Task 1> In the Het Hogeland text, copy everything from "Het Hogeland is located" down to "Zuidwolde and Zuurdijk.", swapping "population centers" for "settlements".
Task 2> Shorten the paragraph of the Het Hogeland text that begins "The Sauwerd–Roodeschool railway" and keep its main facts.

Selected passage>
Het Hogeland is a municipality in the north of the province of Groningen in the northeast of the Netherlands.

History 
The municipality of Het Hogeland was established on 1 January 2019 by merging the municipalities of Bedum, De Marne, Eemsmond and Winsum.

Geography 

Het Hogeland is located around  in the north of the province of Groningen and in the northeast of the Netherlands.

The population centers in the municipality are: Broek, Eemshaven, Eenrum, Ellerhuizen, Eppenhuizen, Hornhuizen, Houwerzijl, Kantens, Kleine Huisjes, Kloosterburen, Kruisweg, Lauwersoog, Leens, Mensingeweer, Molenrij, Niekerk, Noordwolde, Oldenzijl, Onderdendam, Oosteinde, Oosternieland, Oudeschip, Pieterburen, Roodeschool, Rottum, Schouwerzijl, Startenhuizen, Stitswerd, Uithuizen, Uithuizermeeden, Ulrum, Usquert, Vierhuizen, Warfhuizen, Warffum, Wehe-den Hoorn, Westerdijkshorn, Westernieland, Zandeweer, Zoutkamp, Zuidwolde and Zuurdijk.

Government 
Henk Jan Bolding of the Christian Democratic Appeal (CDA) is mayor of Het Hogeland.

Transport 
The Sauwerd–Roodeschool railway connects the railway stations at Warffum, Usquert, Uithuizen, Uithuizermeeden and Roodeschool to Groningen railway station and the rest of the Dutch railway network.

Data segment>
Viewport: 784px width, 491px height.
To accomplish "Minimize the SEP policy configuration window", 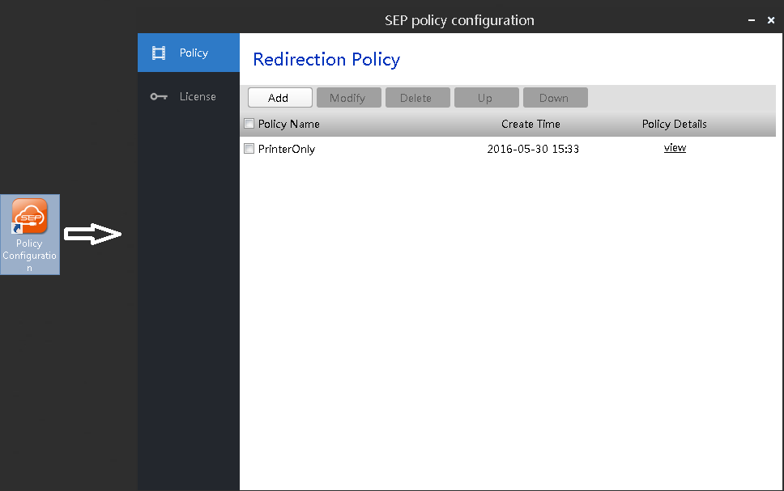I will tap(752, 20).
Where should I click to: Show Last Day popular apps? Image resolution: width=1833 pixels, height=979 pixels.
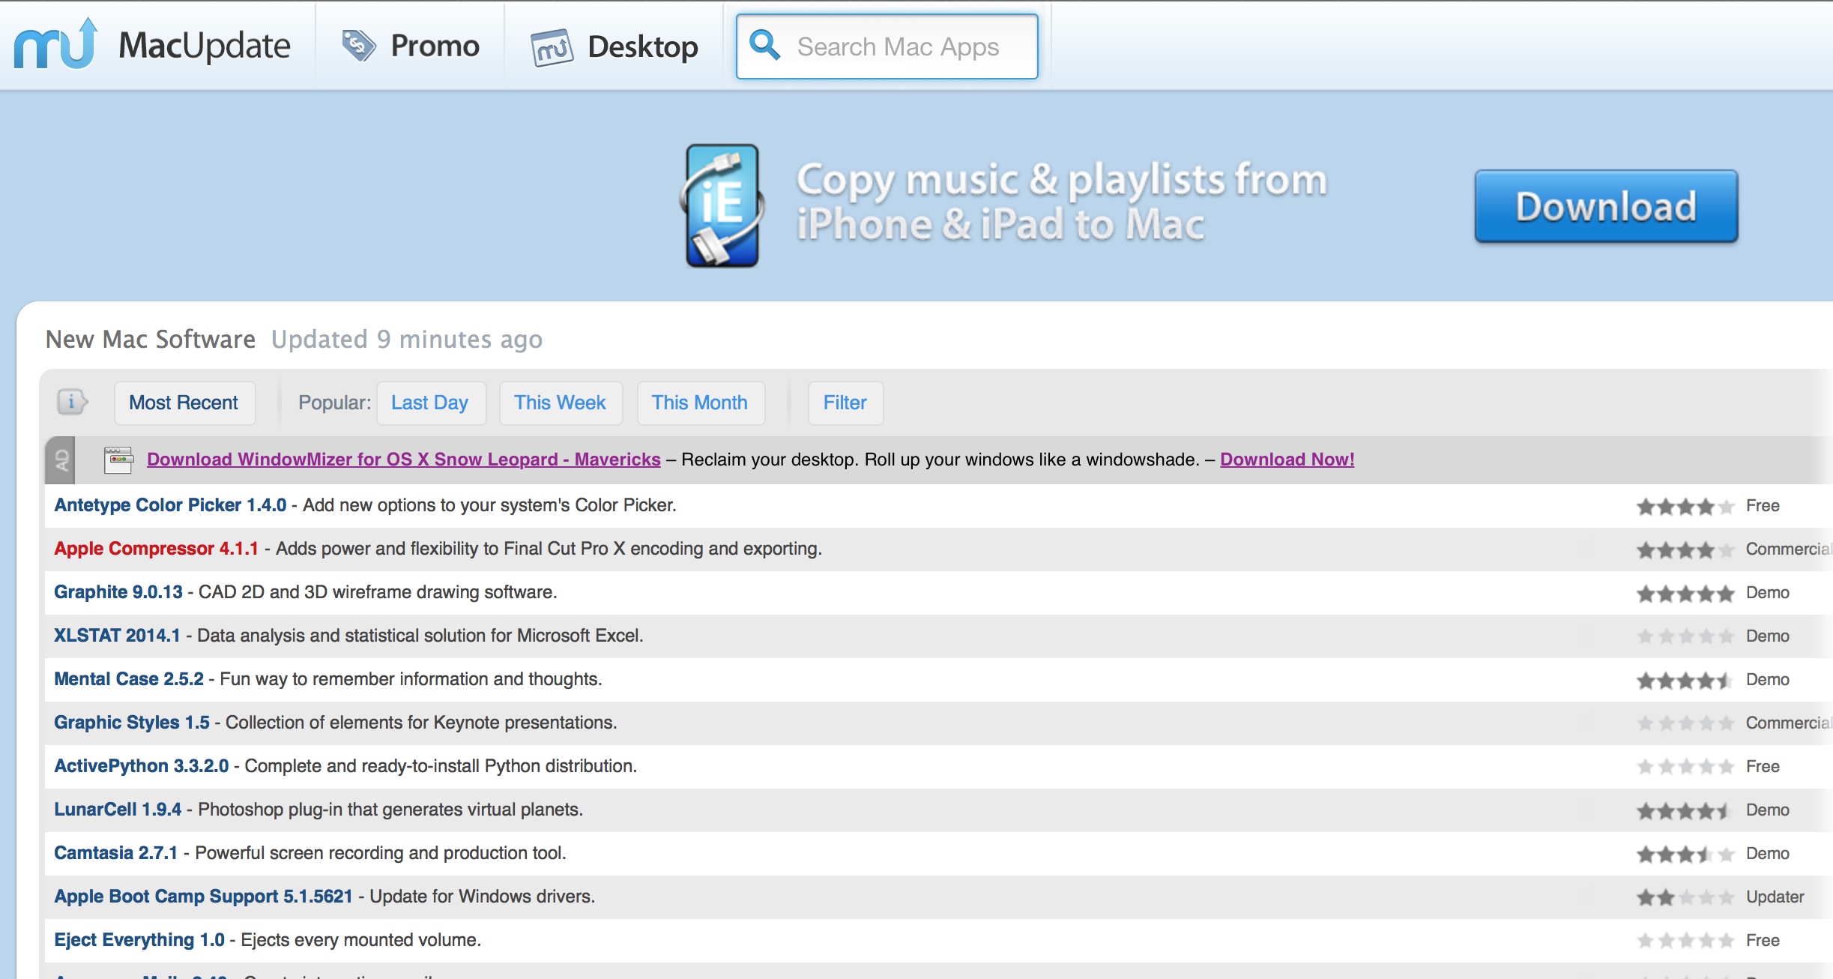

Reply 1>
Het Hogeland is located around  in the north of the province of Groningen and in the northeast of the Netherlands.

The settlements in the municipality are: Broek, Eemshaven, Eenrum, Ellerhuizen, Eppenhuizen, Hornhuizen, Houwerzijl, Kantens, Kleine Huisjes, Kloosterburen, Kruisweg, Lauwersoog, Leens, Mensingeweer, Molenrij, Niekerk, Noordwolde, Oldenzijl, Onderdendam, Oosteinde, Oosternieland, Oudeschip, Pieterburen, Roodeschool, Rottum, Schouwerzijl, Startenhuizen, Stitswerd, Uithuizen, Uithuizermeeden, Ulrum, Usquert, Vierhuizen, Warfhuizen, Warffum, Wehe-den Hoorn, Westerdijkshorn, Westernieland, Zandeweer, Zoutkamp, Zuidwolde and Zuurdijk.

Reply 2> The Sauwerd–Roodeschool railway links the stations at Warffum, Usquert, Uithuizen, Uithuizermeeden and Roodeschool with Groningen railway station and the wider Dutch rail network.